Water resources and extreme events in the Awash basin: economic effects and policy implications
A report prepared for the Global Green Growth Institute explores the economic impacts of water-related extreme events in Ethiopia’s Awash basin. The economy of the Awash basin is highly exposed to hydrological variability. Despite an apparently abundant supply of water in aggregate terms, the basin routinely suffers from localized water shortages at specific points in space and time, and is prone to destructive episodes of flood and drought.
The Water resources and extreme events in the Awash basin: economic effects and policy implications report, produced by Vivid Economics on behalf of GGGI, seeks to better understand and quantify this critical economic vulnerability, and draw out the implications of this for water management policies.

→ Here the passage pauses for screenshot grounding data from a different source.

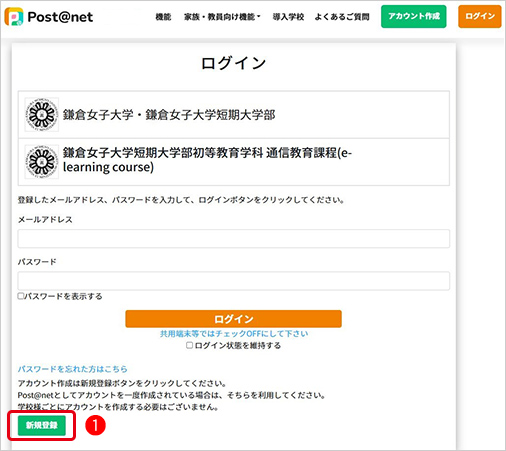This screenshot has height=451, width=506.
Task: Focus the パスワード input field
Action: [234, 281]
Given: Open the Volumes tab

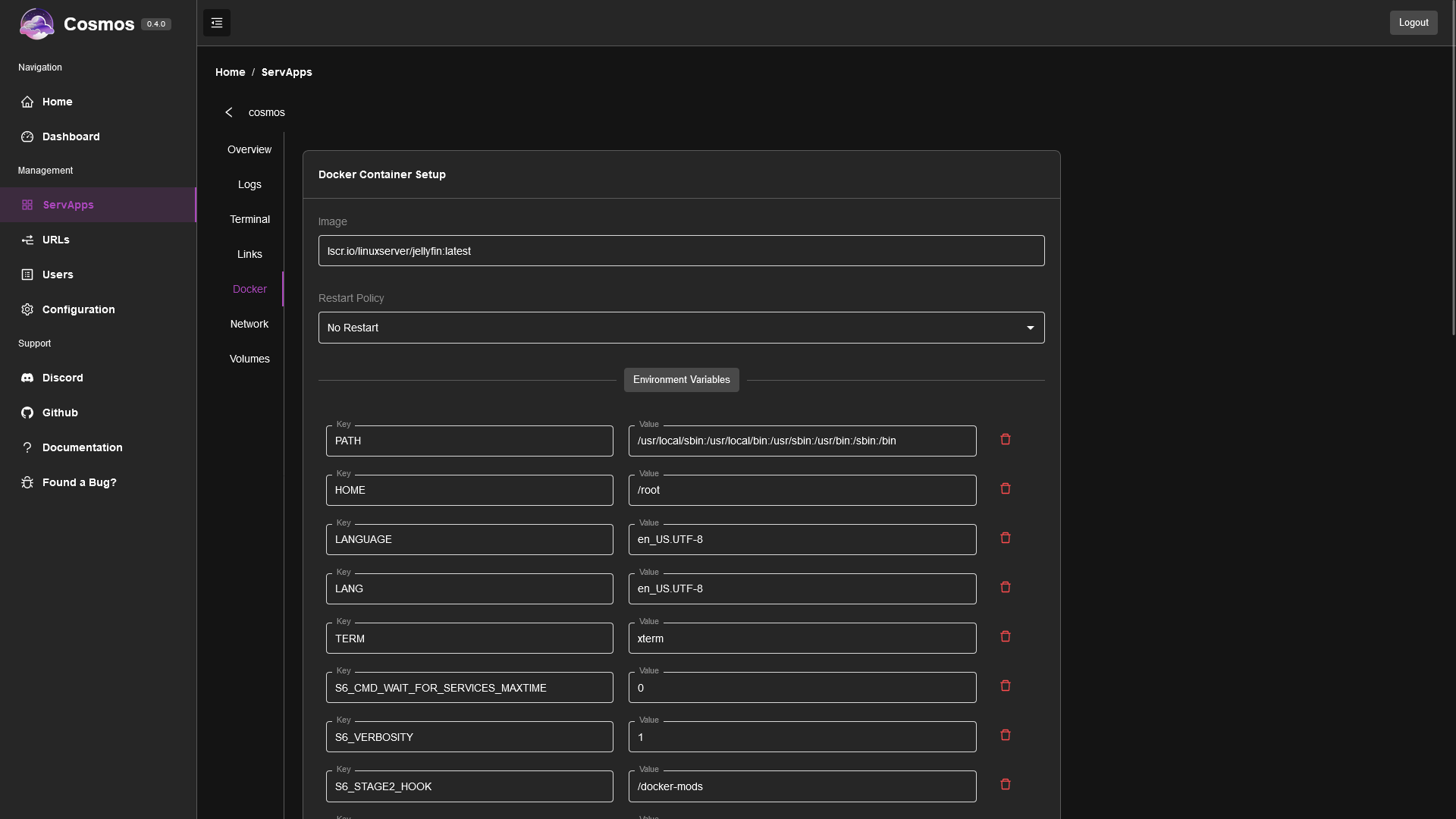Looking at the screenshot, I should [x=249, y=359].
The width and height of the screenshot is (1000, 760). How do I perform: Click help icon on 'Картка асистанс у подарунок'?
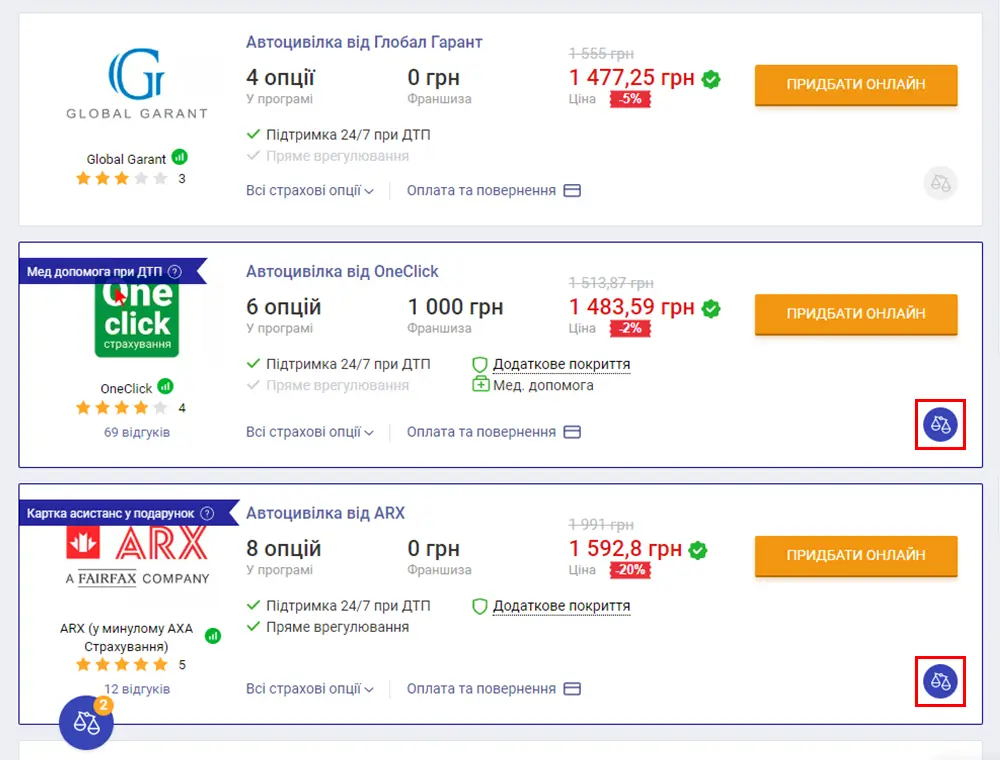tap(207, 513)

The report first analyses the sensitivity of the basin’s crop production to water scarcity and extreme hydrological events, before considering how these impacts transmit to other sectors. Crop output in the basin not only depends on the overall level of rainfall and incidence of flooding and drought, but is also sensitive to the timing of rains and their distribution across areas of the basin. As a consequence, large production losses are possible under a diverse range of plausible future climate scenarios: both where the level of rainfall decreases and where its distribution over space and time changes. The knock-on effects on other sectors in the economy tend to amplify these losses, as reductions in the supply of agricultural produce leading to a fall in productivity in other sectors.
Under current economic conditions, the report finds the consequences of hydrological variability to be severe. Plausible future hydrological conditions drawn from global climate models, applied to the Growth and Transition Planning period (GTP) from 2011-15, lead to swings in basin GDP of the order of 5-20%. Furthermore, as the economy is projected to grow sharply in coming years so is the degree of water scarcity. Unless rapid and very substantial policy changes are enacted to mitigate this sensitivity, these estimates will serve as lower bound estimates of future impacts.
High levels of vulnerability imply a high value of water – and thus a high priority for investments to reduce exposure in the basin. The Awash Basin Authority (AwBA) has a program to improve data collection, forecast supply-demand balances, and develop tariff and permitting schemes for water abstraction and wastewater discharges. The findings of this report provide strong support for all of these activities. However, a missing ingredient of its planning framework is an economic value of water, ideally at a temporally and geographically granular level, which can be used to quantify the costs and benefits of different programs and thereby improve decision making over water allocation and investment policies. This study shows that the gains from such improvements could be very large indeed.